#### TASK REQUIREMENTS:
Please repeat the whole listing verbatim.

------ AVAILABLE DATA

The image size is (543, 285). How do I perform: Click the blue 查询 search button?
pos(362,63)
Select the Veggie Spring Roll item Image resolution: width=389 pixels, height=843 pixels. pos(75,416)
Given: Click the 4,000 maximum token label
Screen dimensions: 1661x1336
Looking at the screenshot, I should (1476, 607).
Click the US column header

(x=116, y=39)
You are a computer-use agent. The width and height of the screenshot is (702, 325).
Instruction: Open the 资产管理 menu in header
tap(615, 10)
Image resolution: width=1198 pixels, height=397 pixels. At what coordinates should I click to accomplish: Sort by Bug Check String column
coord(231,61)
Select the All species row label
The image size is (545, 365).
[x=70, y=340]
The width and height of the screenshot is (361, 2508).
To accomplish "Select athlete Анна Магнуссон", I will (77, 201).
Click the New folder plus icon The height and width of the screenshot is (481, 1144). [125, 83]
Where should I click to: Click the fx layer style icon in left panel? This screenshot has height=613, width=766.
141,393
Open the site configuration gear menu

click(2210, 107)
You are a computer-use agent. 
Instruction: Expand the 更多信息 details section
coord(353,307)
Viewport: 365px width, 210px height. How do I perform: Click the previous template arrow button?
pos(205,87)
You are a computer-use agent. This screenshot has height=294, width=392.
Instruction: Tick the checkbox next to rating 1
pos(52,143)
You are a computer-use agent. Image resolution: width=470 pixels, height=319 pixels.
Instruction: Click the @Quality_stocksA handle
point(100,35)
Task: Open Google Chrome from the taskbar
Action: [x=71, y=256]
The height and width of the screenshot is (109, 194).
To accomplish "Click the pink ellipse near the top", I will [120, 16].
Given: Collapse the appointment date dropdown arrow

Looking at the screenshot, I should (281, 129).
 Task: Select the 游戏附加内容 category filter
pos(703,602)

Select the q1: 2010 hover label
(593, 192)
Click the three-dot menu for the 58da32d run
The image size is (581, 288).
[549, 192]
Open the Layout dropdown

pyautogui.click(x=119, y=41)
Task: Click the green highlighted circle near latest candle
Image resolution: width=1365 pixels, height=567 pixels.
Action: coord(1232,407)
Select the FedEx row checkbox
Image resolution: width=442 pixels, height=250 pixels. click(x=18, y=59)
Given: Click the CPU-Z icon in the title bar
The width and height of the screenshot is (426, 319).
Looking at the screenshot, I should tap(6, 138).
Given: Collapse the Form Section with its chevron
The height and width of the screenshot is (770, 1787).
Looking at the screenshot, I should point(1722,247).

------------

#### TASK RESULT:
The image size is (543, 285). How do I perform: Click the blue 查询 search button?
pos(362,63)
Select the Veggie Spring Roll item Image resolution: width=389 pixels, height=843 pixels. pos(75,416)
Given: Click the 4,000 maximum token label
Screen dimensions: 1661x1336
Looking at the screenshot, I should (1476, 607).
Click the US column header

(x=116, y=39)
You are a computer-use agent. The width and height of the screenshot is (702, 325).
Instruction: Open the 资产管理 menu in header
tap(615, 10)
Image resolution: width=1198 pixels, height=397 pixels. At what coordinates should I click to accomplish: Sort by Bug Check String column
coord(231,61)
Select the All species row label
The image size is (545, 365).
[x=70, y=340]
The width and height of the screenshot is (361, 2508).
To accomplish "Select athlete Анна Магнуссон", I will (77, 201).
Click the New folder plus icon The height and width of the screenshot is (481, 1144). [125, 83]
Where should I click to: Click the fx layer style icon in left panel? This screenshot has height=613, width=766.
141,393
Open the site configuration gear menu

click(2210, 107)
You are a computer-use agent. 
Instruction: Expand the 更多信息 details section
coord(353,307)
Viewport: 365px width, 210px height. How do I perform: Click the previous template arrow button?
pos(205,87)
You are a computer-use agent. This screenshot has height=294, width=392.
Instruction: Tick the checkbox next to rating 1
pos(52,143)
You are a computer-use agent. Image resolution: width=470 pixels, height=319 pixels.
Instruction: Click the @Quality_stocksA handle
point(100,35)
Task: Open Google Chrome from the taskbar
Action: [x=71, y=256]
The height and width of the screenshot is (109, 194).
To accomplish "Click the pink ellipse near the top", I will [120, 16].
Given: Collapse the appointment date dropdown arrow

Looking at the screenshot, I should (281, 129).
 Task: Select the 游戏附加内容 category filter
pos(703,602)

Select the q1: 2010 hover label
(593, 192)
Click the three-dot menu for the 58da32d run
The image size is (581, 288).
[549, 192]
Open the Layout dropdown

pyautogui.click(x=119, y=41)
Task: Click the green highlighted circle near latest candle
Image resolution: width=1365 pixels, height=567 pixels.
Action: coord(1232,407)
Select the FedEx row checkbox
Image resolution: width=442 pixels, height=250 pixels. click(x=18, y=59)
Given: Click the CPU-Z icon in the title bar
The width and height of the screenshot is (426, 319).
Looking at the screenshot, I should tap(6, 138).
Given: Collapse the Form Section with its chevron
The height and width of the screenshot is (770, 1787).
Looking at the screenshot, I should point(1722,247).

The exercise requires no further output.